_Work task_: Please find every line in the entries below that contains the string "растоянии", and copy it.

Top of Record excerpts

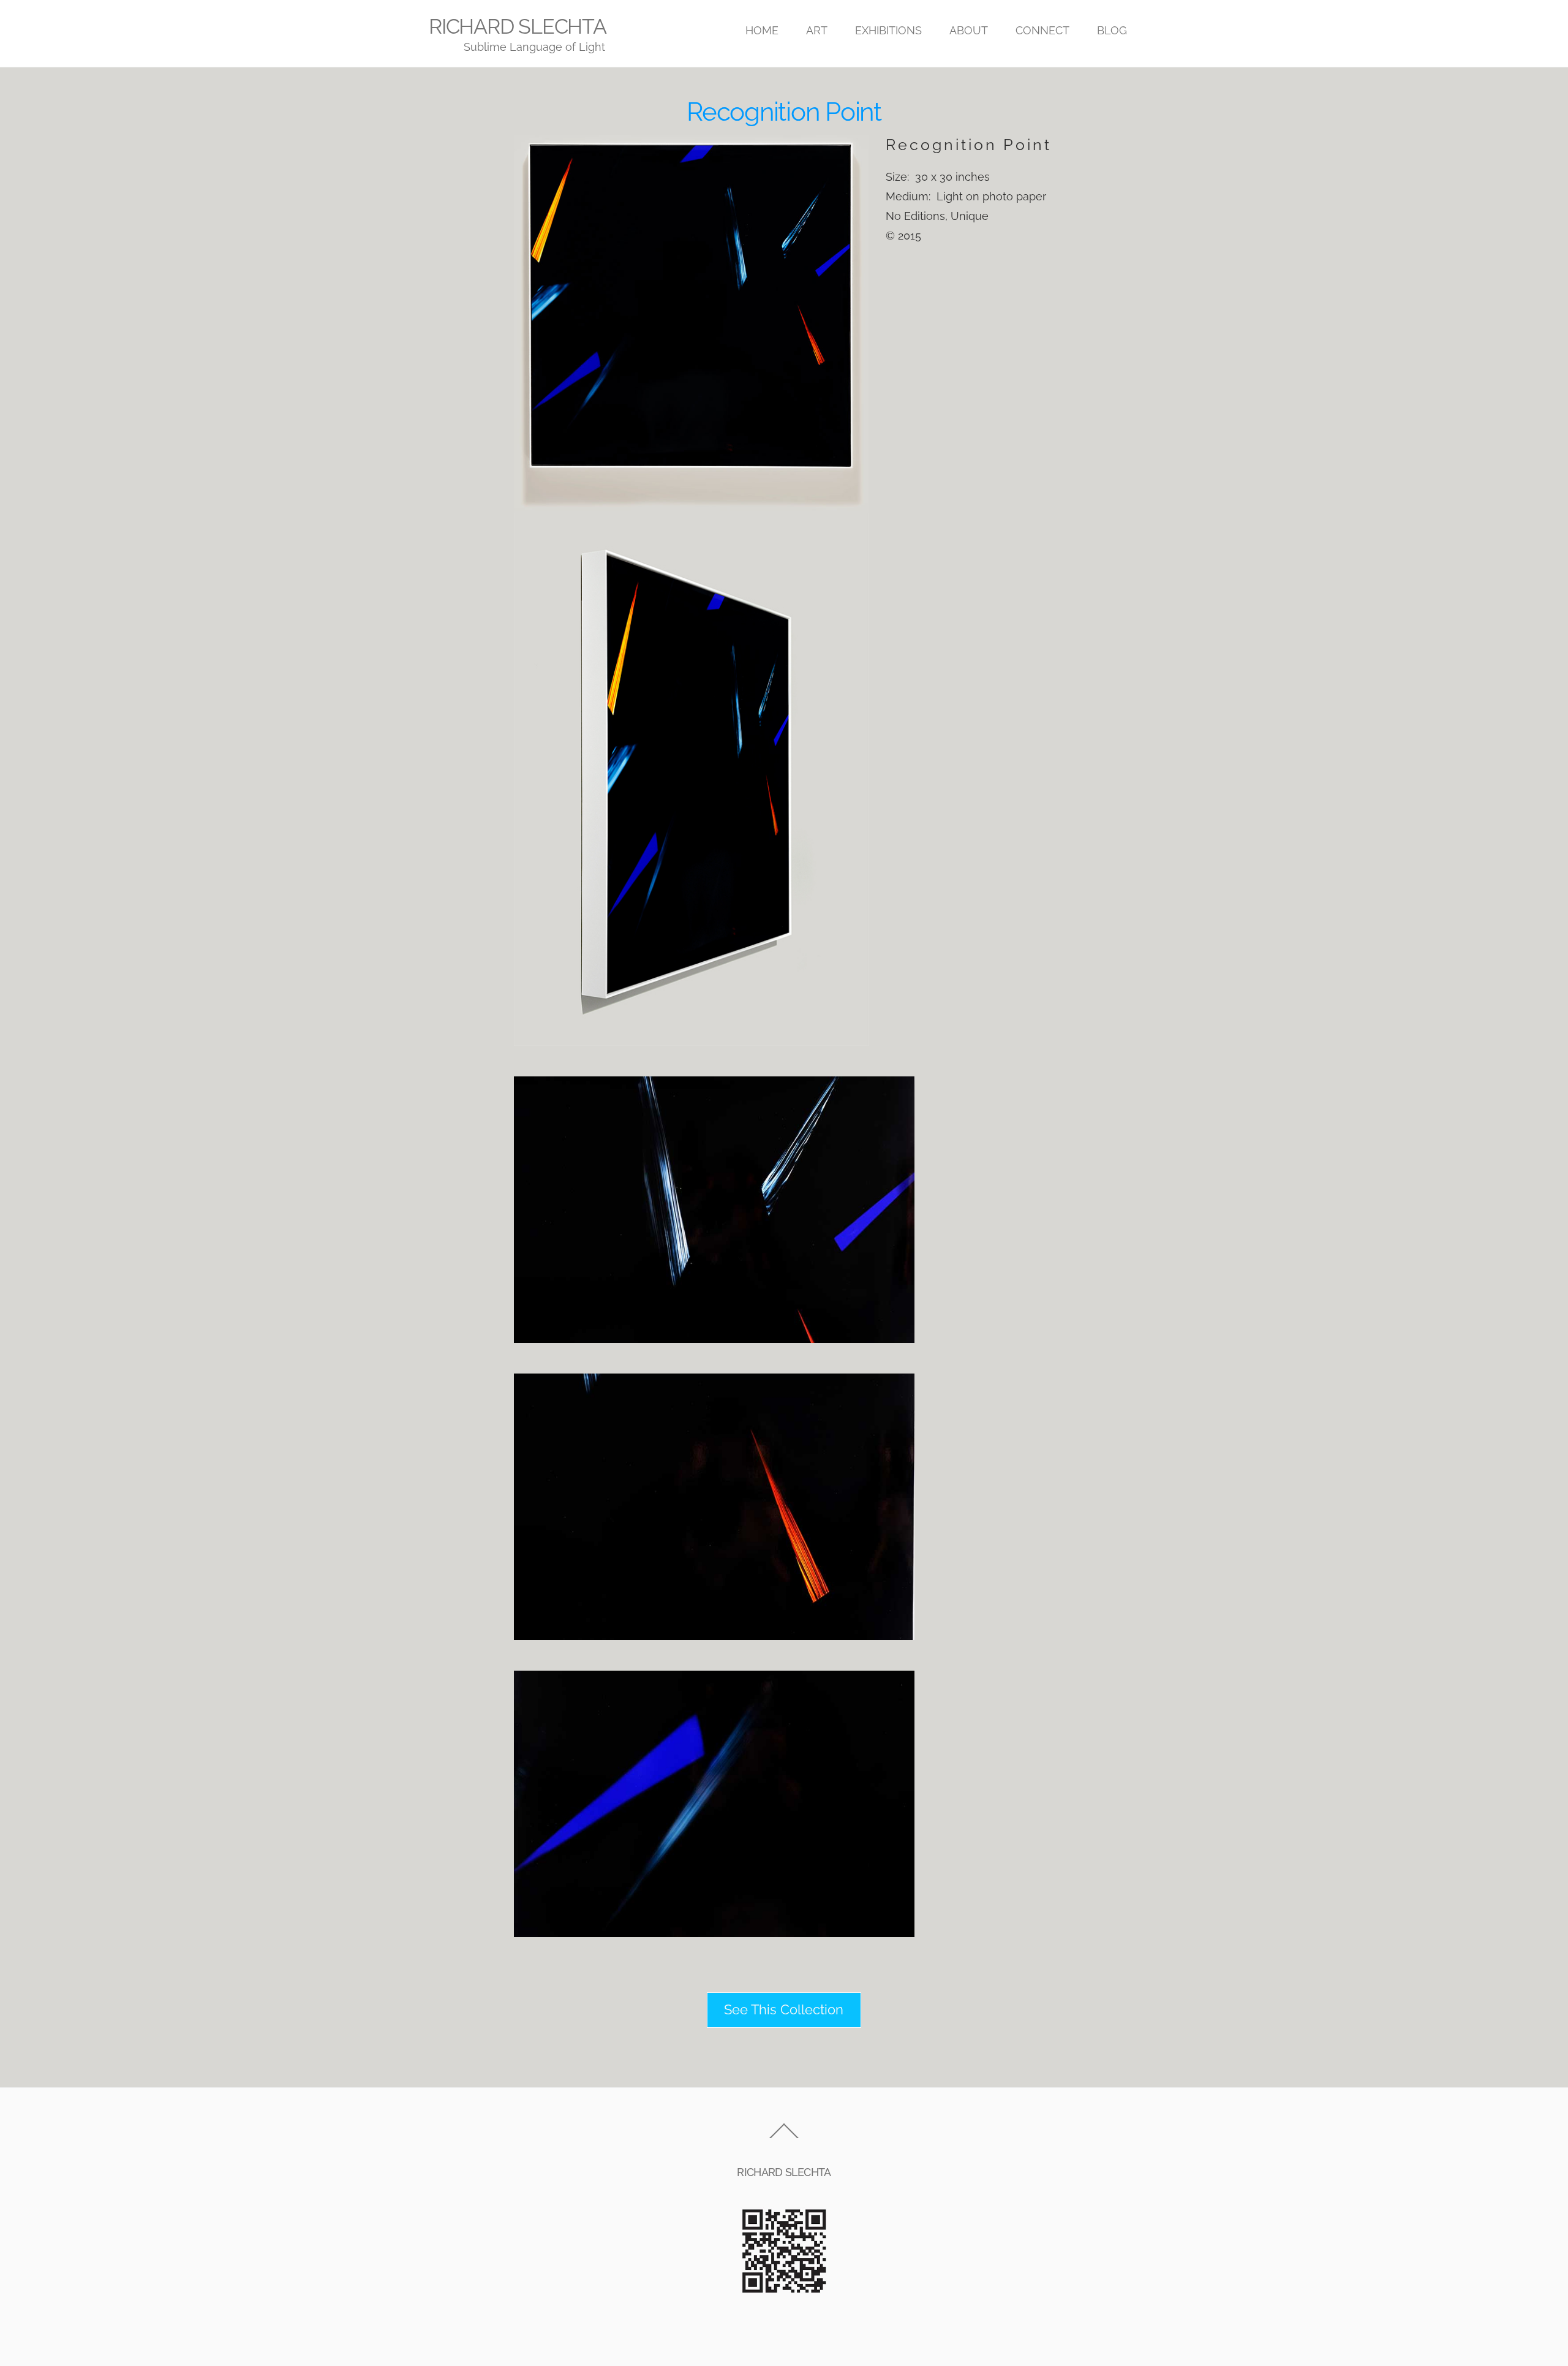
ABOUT (968, 30)
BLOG (1112, 30)
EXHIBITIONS (888, 30)
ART (816, 30)
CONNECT (1042, 30)
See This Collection (783, 2009)
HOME (761, 30)
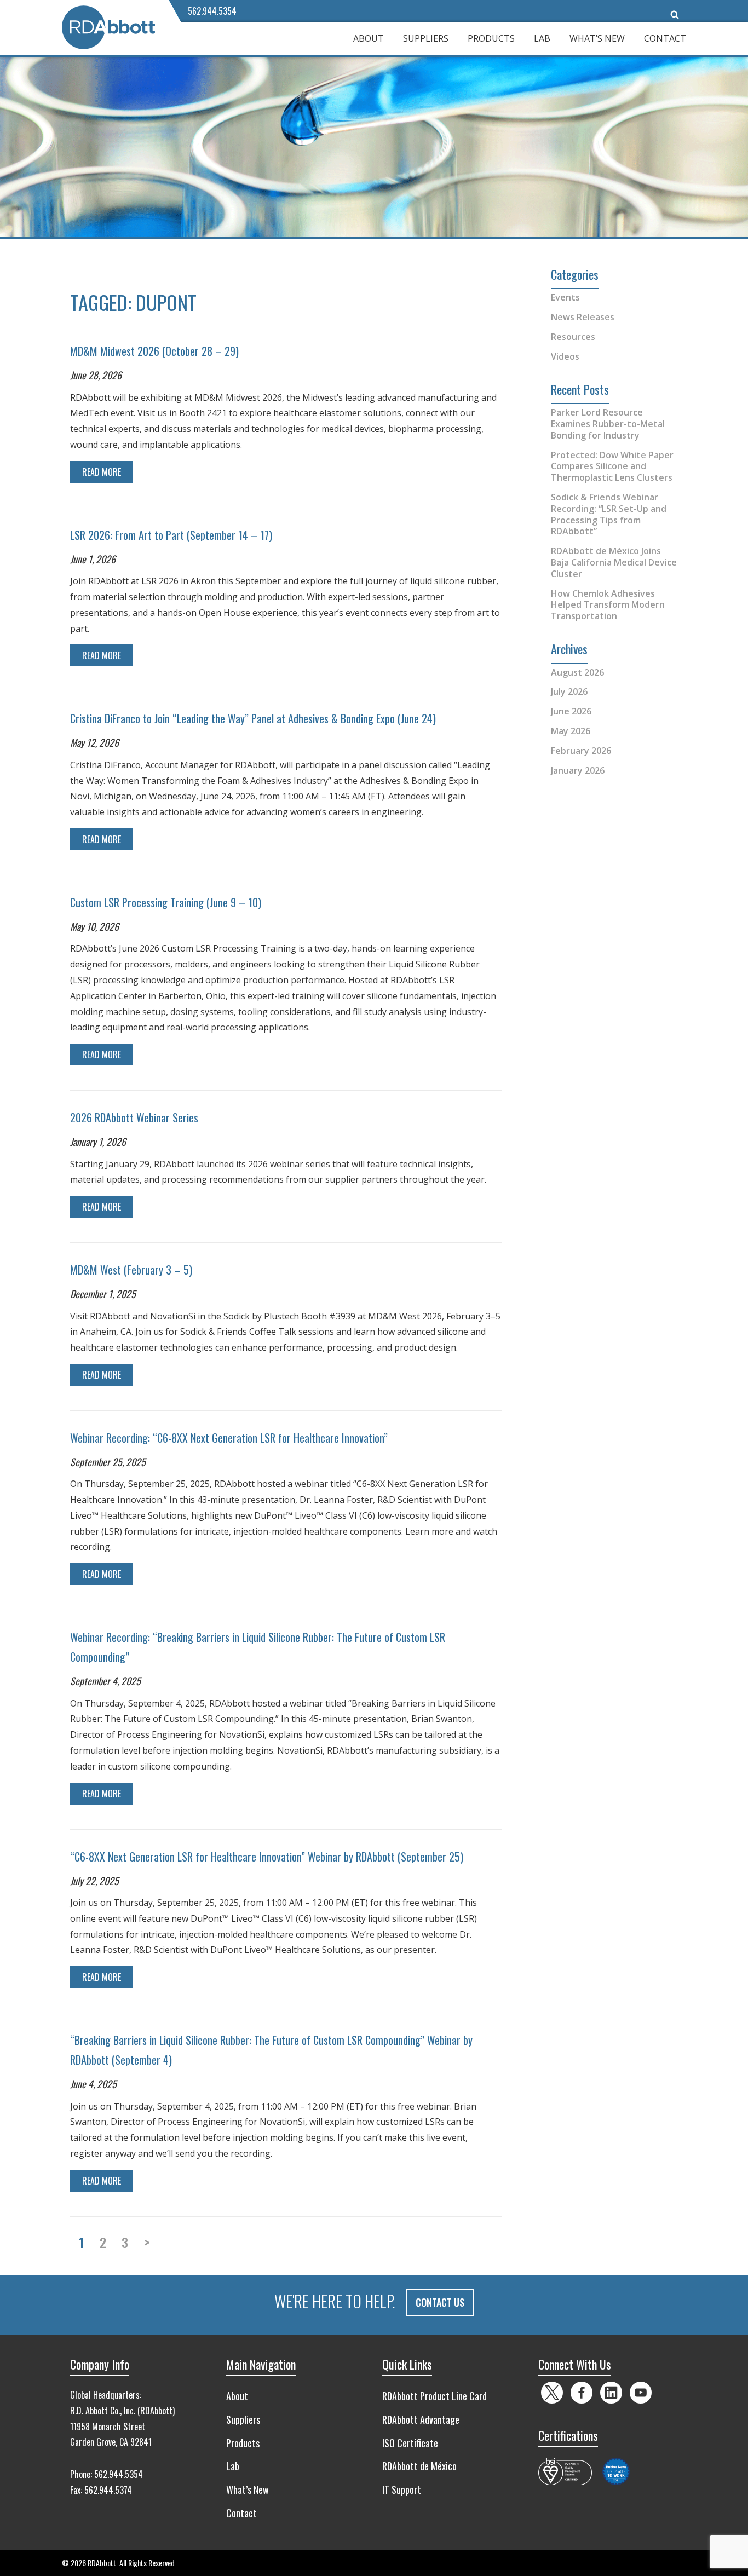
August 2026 (577, 672)
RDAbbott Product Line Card (434, 2396)
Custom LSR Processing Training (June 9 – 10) (165, 902)
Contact (665, 38)
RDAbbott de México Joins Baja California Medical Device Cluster (614, 562)
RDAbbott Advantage (420, 2419)
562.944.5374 (108, 2490)
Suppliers (425, 38)
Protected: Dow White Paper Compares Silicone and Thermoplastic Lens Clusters (612, 466)
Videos (565, 356)
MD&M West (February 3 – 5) (131, 1269)
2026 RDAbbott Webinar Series (134, 1117)
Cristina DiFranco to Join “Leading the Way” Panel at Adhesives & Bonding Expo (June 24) (253, 718)
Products (491, 38)
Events (565, 297)
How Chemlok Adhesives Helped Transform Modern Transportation (608, 605)
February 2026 (581, 751)
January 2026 (578, 770)
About (368, 38)
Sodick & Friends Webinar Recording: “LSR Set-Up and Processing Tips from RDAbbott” (608, 514)
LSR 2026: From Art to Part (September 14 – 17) (171, 535)
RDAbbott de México (419, 2466)
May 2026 (570, 731)
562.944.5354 (212, 11)
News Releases (582, 317)
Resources (573, 337)
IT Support (401, 2489)
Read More (101, 472)
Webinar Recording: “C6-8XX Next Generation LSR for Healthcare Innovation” (229, 1438)
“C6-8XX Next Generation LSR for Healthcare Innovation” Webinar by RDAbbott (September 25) (266, 1856)
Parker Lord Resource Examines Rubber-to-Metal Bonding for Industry (608, 423)
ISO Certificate (410, 2443)
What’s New (597, 38)
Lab (542, 38)
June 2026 (571, 711)
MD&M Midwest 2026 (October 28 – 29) (154, 351)
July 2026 (569, 691)
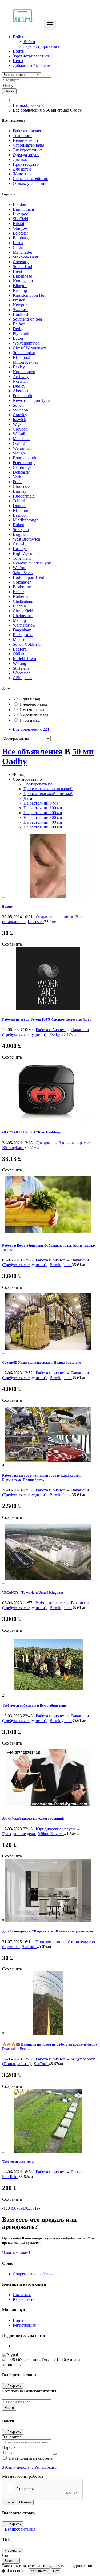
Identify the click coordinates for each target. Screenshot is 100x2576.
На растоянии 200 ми (42, 812)
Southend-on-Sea (27, 319)
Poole (17, 481)
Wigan (18, 424)
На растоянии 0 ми (40, 803)
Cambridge (22, 467)
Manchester (22, 252)
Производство (48, 1942)
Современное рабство (33, 2274)
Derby (18, 328)
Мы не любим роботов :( (24, 2476)
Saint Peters (23, 572)
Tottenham (22, 558)
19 (36, 2208)
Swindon (20, 410)
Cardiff (19, 247)
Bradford (20, 314)
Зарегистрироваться (41, 46)
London (19, 204)
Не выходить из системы (30, 2458)
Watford (19, 568)
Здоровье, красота (76, 1143)
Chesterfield (23, 611)
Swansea (20, 309)
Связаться (22, 2294)
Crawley (20, 415)
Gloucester (22, 486)
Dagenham (22, 630)
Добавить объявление (32, 65)
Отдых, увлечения (53, 917)
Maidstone (21, 639)
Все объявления (31, 729)
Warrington (22, 448)
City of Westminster (29, 348)
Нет (56, 2571)
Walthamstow (24, 625)
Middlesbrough (25, 520)
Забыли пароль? (17, 2467)
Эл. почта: (11, 2437)
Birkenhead (22, 276)
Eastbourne (22, 587)
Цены (18, 60)
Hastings (20, 548)
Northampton (24, 371)
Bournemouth (24, 458)
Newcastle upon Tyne (31, 400)
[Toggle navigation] (50, 25)
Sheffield (20, 218)
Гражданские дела (19, 1833)
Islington (20, 285)
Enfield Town (24, 658)
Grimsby (20, 544)
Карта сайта (23, 2299)
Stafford (29, 1946)
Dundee (19, 505)
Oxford (19, 443)
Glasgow (20, 228)
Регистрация (24, 2325)
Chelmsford (23, 615)
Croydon (20, 429)
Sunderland (22, 266)
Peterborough (24, 462)
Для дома (45, 1143)
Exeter (18, 591)
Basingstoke (23, 634)
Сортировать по (38, 784)
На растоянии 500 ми (42, 827)
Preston (19, 300)
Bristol (18, 223)
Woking (19, 663)
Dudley (19, 386)
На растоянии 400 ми (42, 822)
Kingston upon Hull (29, 295)
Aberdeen (21, 391)
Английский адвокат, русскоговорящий (33, 1818)
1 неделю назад (33, 704)
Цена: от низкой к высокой (48, 789)
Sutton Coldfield (27, 644)
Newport (20, 305)
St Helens (21, 668)
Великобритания (28, 105)
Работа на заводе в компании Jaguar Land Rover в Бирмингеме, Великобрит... (41, 1477)
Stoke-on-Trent (25, 257)
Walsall (19, 434)
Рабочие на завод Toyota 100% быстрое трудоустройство (46, 1019)
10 (25, 2208)
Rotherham (22, 596)
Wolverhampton (26, 343)
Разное (78, 2172)
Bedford (20, 649)
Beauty (7, 906)
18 (32, 2208)
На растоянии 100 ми (42, 808)
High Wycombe (26, 553)
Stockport (21, 529)
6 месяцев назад (33, 715)
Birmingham (23, 209)
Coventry (21, 262)
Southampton (24, 352)
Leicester (20, 233)
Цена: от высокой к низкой (48, 793)
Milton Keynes (25, 362)
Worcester (21, 673)
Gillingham (22, 677)
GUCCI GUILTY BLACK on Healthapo (32, 1132)
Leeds (18, 242)
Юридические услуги (56, 1829)
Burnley (19, 491)
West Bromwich (26, 539)
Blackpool (21, 357)
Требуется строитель (18, 2161)
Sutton (18, 405)
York (17, 477)
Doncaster (21, 472)
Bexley (19, 367)
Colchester (22, 582)
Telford (19, 501)
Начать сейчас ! (16, 2253)
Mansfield (21, 438)
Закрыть (11, 2561)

Bottom of Record excerpts

_Your response_:
На растоянии 200 ми (42, 812)
На растоянии 0 ми (40, 803)
На растоянии 500 ми (42, 827)
На растоянии 400 ми (42, 822)
На растоянии 100 ми (42, 808)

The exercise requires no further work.